BV Ost plädiert für temporäre Einrichtung
Einrichtung am Willingrott nur vorübergehend?

Münster-Handorf -

Am 17. Februar entscheidet der Rat endgültig über die Einrichtung einer festen Flüchtlingseinrichtung und einer Zwei-Gruppen-Kita am Willingrott. Die BV Ost unternimmt zuvor einen erneuten Versuch, das umstrittene Vorhaben eine Nummer kleiner zu bekommen.

Montag, 01.02.2016, 20:02 Uhr

Mit diesem Plan trat die Wohn- und Stadtbau zuletzt an die Öffentlichkeit. Links oben: die Kita, deren geplante Höhe die Nachbarschaft verärgert, rechts der Riegel von fünf Reihenhäusern für Flüchtlinge. Für die Anwohner entfiele damit die großzügige Gemeinbedarfsfläche vor ihrer Haustür – nur eine Teilfläche von 167 Quadratmetern bliebe frei.
Mit diesem Plan trat die Wohn- und Stadtbau zuletzt an die Öffentlichkeit. Links oben: die Kita, deren geplante Höhe die Nachbarschaft verärgert, rechts der Riegel von fünf Reihenhäusern für Flüchtlinge. Für die Anwohner entfiele damit die großzügige Gemeinbedarfsfläche vor ihrer Haustür – nur eine Teilfläche von 167 Quadratmetern bliebe frei. Foto: spe

Am 17. Februar entscheidet der Rat, ob am Willingrott in Dorbaum eine feste Flüchtlingseinrichtung für 50 Personen und eine Zwei-Gruppen-Kita gebaut werden. Die entsprechenden Verwaltungsvorlagen werden zurzeit in den politischen Gremien diskutiert. Doch ausgerechnet die unmittelbar zuständige Bezirksvertretung Münster-Ost wurde erst angehört, nachdem bereits vier Fachausschüsse das Vorhaben durchgewinkt haben.

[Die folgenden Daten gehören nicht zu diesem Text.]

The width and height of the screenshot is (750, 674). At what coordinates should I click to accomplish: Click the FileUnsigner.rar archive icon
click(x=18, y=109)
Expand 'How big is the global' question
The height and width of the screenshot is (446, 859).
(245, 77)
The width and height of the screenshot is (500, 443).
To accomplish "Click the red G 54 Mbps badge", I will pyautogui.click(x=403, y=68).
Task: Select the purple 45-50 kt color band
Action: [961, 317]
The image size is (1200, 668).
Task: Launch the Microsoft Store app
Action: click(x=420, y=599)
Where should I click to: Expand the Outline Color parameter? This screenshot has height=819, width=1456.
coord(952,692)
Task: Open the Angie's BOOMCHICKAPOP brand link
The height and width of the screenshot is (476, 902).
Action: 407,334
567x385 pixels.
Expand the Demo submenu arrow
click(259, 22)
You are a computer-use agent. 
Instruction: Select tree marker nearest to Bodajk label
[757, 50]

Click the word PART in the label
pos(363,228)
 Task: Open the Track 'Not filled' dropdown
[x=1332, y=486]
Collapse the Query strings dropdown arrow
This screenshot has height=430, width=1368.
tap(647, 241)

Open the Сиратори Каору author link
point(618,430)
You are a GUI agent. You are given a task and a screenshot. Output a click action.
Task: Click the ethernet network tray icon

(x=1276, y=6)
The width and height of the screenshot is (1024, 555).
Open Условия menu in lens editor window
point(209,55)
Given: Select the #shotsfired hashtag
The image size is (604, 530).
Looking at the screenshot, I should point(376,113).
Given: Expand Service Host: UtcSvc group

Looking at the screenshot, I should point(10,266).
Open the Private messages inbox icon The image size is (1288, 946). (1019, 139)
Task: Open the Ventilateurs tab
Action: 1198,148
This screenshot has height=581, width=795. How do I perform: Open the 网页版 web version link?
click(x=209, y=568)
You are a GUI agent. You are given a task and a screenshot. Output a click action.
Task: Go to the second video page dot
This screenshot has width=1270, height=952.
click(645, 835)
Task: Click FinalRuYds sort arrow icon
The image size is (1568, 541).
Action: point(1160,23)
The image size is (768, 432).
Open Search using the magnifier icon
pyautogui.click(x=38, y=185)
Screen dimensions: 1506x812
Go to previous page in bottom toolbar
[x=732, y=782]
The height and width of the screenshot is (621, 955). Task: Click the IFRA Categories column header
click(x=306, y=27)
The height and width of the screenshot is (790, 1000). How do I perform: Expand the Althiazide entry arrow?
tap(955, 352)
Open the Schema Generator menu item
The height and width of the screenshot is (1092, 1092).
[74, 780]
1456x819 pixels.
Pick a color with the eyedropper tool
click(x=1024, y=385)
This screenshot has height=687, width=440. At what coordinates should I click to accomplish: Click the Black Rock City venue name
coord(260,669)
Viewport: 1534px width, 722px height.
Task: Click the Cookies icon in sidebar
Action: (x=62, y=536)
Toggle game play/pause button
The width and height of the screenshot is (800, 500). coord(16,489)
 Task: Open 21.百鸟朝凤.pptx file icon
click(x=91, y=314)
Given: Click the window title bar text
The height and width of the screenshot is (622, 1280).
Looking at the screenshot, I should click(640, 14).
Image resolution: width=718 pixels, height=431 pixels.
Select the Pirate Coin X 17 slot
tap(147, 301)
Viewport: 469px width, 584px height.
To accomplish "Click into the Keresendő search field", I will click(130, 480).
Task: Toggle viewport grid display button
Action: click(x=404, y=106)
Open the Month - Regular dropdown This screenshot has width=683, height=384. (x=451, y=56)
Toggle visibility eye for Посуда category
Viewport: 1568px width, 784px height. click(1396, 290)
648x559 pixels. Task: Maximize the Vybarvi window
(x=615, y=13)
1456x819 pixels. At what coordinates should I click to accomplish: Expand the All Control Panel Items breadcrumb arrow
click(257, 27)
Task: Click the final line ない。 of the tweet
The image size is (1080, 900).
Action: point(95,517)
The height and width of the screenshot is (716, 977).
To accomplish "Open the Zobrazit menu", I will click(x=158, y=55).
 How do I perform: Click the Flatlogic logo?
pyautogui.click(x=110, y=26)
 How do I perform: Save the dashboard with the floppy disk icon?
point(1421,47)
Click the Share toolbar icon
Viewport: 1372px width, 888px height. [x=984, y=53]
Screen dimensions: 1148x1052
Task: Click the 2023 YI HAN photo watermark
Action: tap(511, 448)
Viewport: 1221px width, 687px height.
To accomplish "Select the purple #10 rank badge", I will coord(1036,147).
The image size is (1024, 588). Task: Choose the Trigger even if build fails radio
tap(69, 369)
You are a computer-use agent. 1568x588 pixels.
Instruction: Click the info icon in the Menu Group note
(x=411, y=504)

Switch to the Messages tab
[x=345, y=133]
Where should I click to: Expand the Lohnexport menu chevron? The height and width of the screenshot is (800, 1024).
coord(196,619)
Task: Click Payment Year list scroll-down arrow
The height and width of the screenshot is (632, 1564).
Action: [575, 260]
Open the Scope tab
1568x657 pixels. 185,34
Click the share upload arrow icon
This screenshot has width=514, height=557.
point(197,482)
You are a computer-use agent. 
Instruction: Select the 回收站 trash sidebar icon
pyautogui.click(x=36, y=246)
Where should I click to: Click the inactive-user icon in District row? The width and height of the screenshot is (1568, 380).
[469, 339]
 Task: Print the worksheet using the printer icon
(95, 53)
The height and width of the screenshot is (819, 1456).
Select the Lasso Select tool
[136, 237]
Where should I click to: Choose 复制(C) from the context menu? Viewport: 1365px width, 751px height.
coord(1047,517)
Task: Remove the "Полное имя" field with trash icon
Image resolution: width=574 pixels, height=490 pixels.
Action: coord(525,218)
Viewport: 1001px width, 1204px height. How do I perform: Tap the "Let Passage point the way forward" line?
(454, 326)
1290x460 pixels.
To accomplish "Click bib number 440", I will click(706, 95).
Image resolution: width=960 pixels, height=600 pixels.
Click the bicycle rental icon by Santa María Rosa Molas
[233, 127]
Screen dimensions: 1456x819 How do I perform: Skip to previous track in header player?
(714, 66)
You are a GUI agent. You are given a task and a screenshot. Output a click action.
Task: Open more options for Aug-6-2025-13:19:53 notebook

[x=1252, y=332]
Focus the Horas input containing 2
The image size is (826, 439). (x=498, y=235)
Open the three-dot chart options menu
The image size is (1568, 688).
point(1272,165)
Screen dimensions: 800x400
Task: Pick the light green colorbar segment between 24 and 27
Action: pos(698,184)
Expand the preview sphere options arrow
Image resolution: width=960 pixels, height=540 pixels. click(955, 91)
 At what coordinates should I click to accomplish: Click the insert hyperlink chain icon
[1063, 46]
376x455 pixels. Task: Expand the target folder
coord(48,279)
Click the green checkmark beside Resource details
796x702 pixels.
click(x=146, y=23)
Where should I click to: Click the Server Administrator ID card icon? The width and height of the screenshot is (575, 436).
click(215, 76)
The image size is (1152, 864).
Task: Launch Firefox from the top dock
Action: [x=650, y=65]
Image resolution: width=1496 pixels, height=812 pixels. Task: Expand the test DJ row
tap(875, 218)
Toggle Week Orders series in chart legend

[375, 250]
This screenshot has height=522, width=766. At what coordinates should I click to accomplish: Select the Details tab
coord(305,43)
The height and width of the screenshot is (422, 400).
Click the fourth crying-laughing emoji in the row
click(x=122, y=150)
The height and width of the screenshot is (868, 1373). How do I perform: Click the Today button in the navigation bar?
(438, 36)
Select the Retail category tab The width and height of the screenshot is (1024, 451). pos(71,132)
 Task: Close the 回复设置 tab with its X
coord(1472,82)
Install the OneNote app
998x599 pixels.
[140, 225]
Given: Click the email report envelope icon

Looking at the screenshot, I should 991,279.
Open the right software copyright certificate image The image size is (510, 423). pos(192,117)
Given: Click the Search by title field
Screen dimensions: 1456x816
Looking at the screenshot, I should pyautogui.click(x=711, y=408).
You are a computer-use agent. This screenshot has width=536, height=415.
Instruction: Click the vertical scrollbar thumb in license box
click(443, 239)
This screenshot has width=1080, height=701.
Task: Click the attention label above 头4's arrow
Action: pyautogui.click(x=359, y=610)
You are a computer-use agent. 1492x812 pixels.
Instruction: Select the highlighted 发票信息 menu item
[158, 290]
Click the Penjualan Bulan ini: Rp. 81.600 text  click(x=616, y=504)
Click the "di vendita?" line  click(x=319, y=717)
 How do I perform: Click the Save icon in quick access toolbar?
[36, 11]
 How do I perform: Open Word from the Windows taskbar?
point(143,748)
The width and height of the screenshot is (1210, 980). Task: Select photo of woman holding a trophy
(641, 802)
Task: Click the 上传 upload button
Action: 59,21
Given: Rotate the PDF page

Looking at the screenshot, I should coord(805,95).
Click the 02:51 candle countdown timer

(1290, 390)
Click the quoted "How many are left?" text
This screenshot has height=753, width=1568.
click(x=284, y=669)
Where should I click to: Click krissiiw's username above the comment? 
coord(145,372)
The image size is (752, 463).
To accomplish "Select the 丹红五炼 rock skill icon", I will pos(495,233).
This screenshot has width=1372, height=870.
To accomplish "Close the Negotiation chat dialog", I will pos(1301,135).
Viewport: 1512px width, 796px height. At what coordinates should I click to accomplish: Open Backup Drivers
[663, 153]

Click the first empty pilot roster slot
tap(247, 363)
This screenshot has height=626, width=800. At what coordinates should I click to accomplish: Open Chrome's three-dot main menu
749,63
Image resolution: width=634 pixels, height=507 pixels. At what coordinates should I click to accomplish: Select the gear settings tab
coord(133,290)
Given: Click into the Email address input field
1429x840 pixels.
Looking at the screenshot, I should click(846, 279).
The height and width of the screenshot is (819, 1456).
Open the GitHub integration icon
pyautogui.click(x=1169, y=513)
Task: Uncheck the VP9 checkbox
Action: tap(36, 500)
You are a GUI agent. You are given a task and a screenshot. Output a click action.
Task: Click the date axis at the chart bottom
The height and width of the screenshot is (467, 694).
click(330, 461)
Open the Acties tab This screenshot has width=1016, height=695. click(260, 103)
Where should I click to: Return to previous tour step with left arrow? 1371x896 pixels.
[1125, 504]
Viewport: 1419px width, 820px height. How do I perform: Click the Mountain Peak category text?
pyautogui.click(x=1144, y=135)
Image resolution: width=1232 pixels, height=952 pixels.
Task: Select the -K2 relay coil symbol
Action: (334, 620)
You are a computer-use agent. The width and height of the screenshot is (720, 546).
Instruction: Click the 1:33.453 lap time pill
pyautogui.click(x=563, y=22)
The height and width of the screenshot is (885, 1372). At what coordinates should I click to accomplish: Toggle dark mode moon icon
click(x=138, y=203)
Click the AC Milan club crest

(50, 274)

„Unsinnig“ sei dieses Verfahren, empörte sich der Pirat Peter Hemecker in der BV-Sitzung – zumal er einen von der CDU mitgetragenen Änderungsantrag an den Rat einzubringen hatte: Der Willingrott soll demnach von einer Liste mit fünf dauerhaften Standorten gestrichen und stattdessen wie die geplanten Heime in Roxel und Hiltrup-West als „temporäre Einrichtung“ gebaut werden; im Unterschied zu diesen freilich mit nur 50 statt 100 oder 200 Bewohnern. Das Gebäude soll wie die Häuser der Umgebung maximal 1,5-geschossig sein, auf die geplante Zwei-Gruppen-Kita nebenan möge ganz verzichtet werden.

Man halte den Willingrott aufgrund seiner Abgeschiedenheit für denkbar ungeeignet, und der Rechtsstreit mit einigen Anliegern über die Ablösesumme für den Kita-Bau sei noch nicht ausgestanden., heißt es in dem Antrag. Überdies gebe es in Handorf geeignetere Standorte, etwa an der Hobbelt­straße.

Keine ganz neuen Argumente; ähnlich hatten sich Bezirksvertreter fast aller Parteien schon vor anderthalb Jahren geäußert. Der neue Antrag fand dennoch nur seine eigene CDU-Piraten-Mehrheit, die Vertreter der SPD enthielten sich, die der Grünen und FDP stimmten dagegen. Den bei der öffentlichen Sitzung anwesenden Anliegern werde „Sand in die Augen gestreut“, empörte sich Kurt Moths (FDP): „Dass das eine temporäre Einrichtung bleibt, glaube ich nicht.“ Die SPD wiederum konnte sich mit ihrem Vorschlag, über eine unaufdringlichere Architektur von Heim und Kita zu diskutieren, nicht durchsetzen.

Ob die Stadt auf eine Kita am Willingrott verzichten könne, blieb heftig umstritten. Silke Busch (CDU) verwies darauf, dass in der Partydampfer-Kita an der Gildenstraße noch Raum vorhanden sei, und dass einige Unternehmen im Gewerbegebiet signalisiert hätten, im Bedarfsfall Räume zur Verfügung zu stellen. Die Stadtverwaltung möge in der nächsten Sitzung berichten, wie groß der Bedarf an Kita-Plätze in Münster-Ost tatsächlich sei.